During this time, a new spiritual change took place. While studying the history of Christian missions in Asia, I found much evidence that showed that the Apostle Thomas' visits to India, China, and even Korea and Japan is not a theory but a reality.[5] Among them, evidence was also confirmed that Hwang-ok Heo (32-189), an Indian princess who came to the kingdom of Gaya (42-542) after hearing the Apostle Thomas' visit to India and became the queen of King Kim Suro (42-199), testified to the gospel of Christianity in Korea. After a few centuries, there is no denying that Buddhism in Silla was influenced by Nestorian Christianity of the Tang Dynasty (618-907). After a brief intermission, the Christian gospel was heard again through the Mongol Empire and the Great Yuan (1271-1368). However, it disappeared from the stage of East Asian history again with the collapse of the Yuan dynasty.

I want to say that God was illuminating all Korean people through Christ, who came as the true light to our Korean ancestors in various ways (John 1:9). Despite this historical evidence, the questions and answers about the salvation of so-called “good people” who have not yet heard the gospel are like hot potatoes. Of course, were there good people in Adam's descendants? As our inner self testifies, it is true that we are all “a brood of evildoers” (Isa.1:4) who must hear the Gospel.


[1] Donald L. Stults, Developing an Asian Evangelical Theology (Manila: OMF Literature, 1989), 106.

[2] Roy E. Shearer, Wildfire: church growth in Korea (Grand Rapids, MI: Eerdmans, 1966), 31.

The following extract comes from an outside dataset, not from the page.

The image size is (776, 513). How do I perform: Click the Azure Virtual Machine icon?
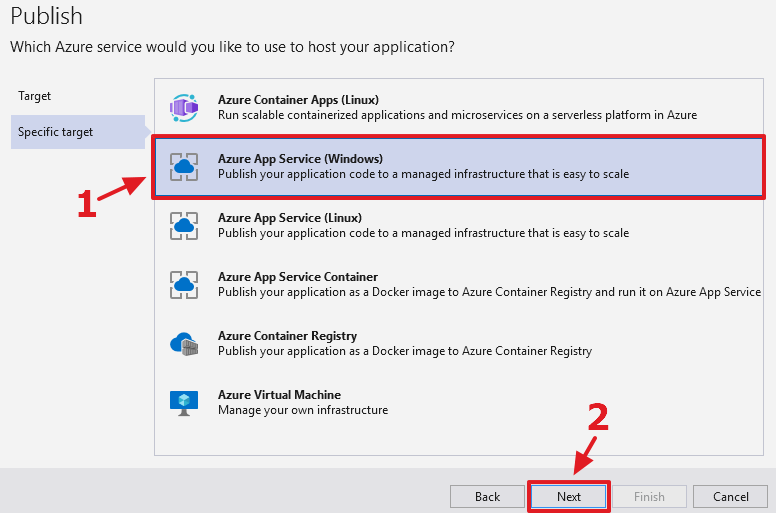pos(184,402)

[3] Ethel R. Nelson & Richard E. Broadberry, Genesis and the Mystery Confucius Couldn't Solve (Concordia, 1994). Ethel R. Nelson, God's Promise to The Chinese (Read, 2014).

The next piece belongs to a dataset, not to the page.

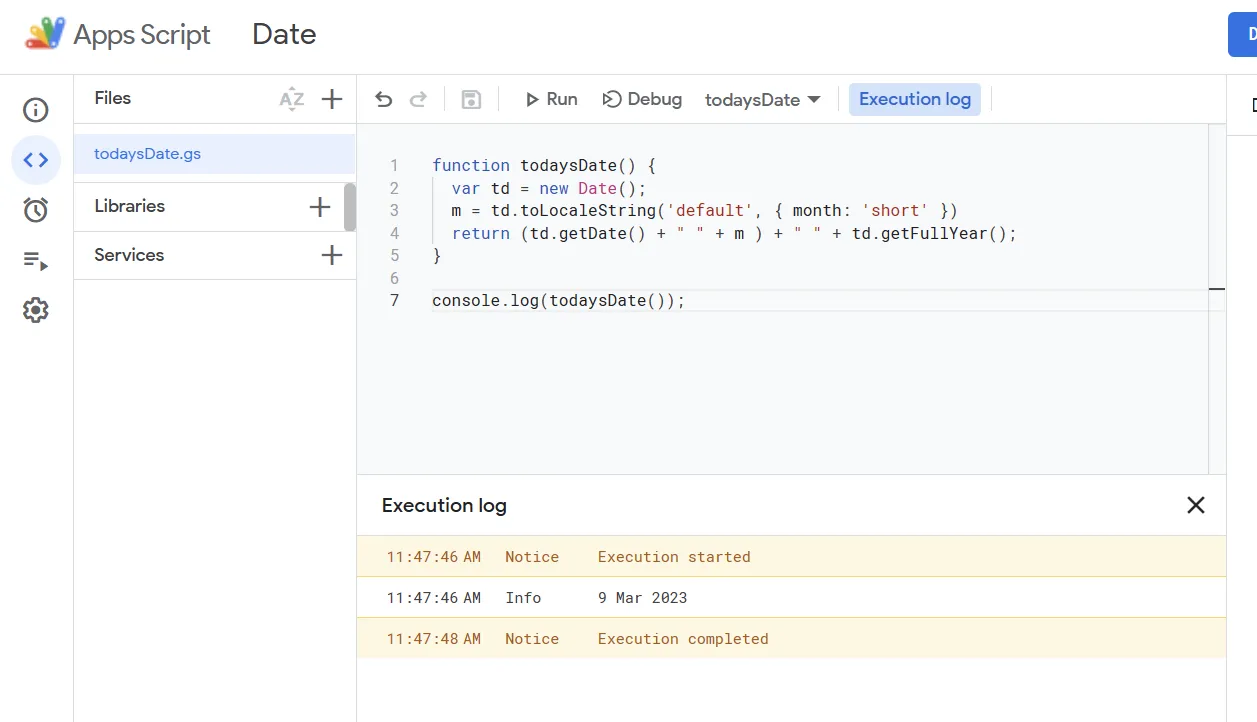Run the todaysDate function
This screenshot has height=722, width=1257.
point(551,99)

[4] Regarding the origin of Chinese characters, the Chinese academic community also acknowledges the historical fact that Chinese characters were not made by the Han Chinese ancestors, but by the Korean ancestors Dongi people (東夷族). Dongi is a term used by Chinese people to refer to Koreans.

[5] Jeong Hak-bong, The Story of Apostle Thomas (Dongseonambuk, 2009). Lee Yong-bong, The Apostle Thomas and the Asian Church (Visionsa, 2017). Dongwook Yeom, Silla and Gaya-the New Kingdom of Israel. (Shinil Choolphansa, 2017).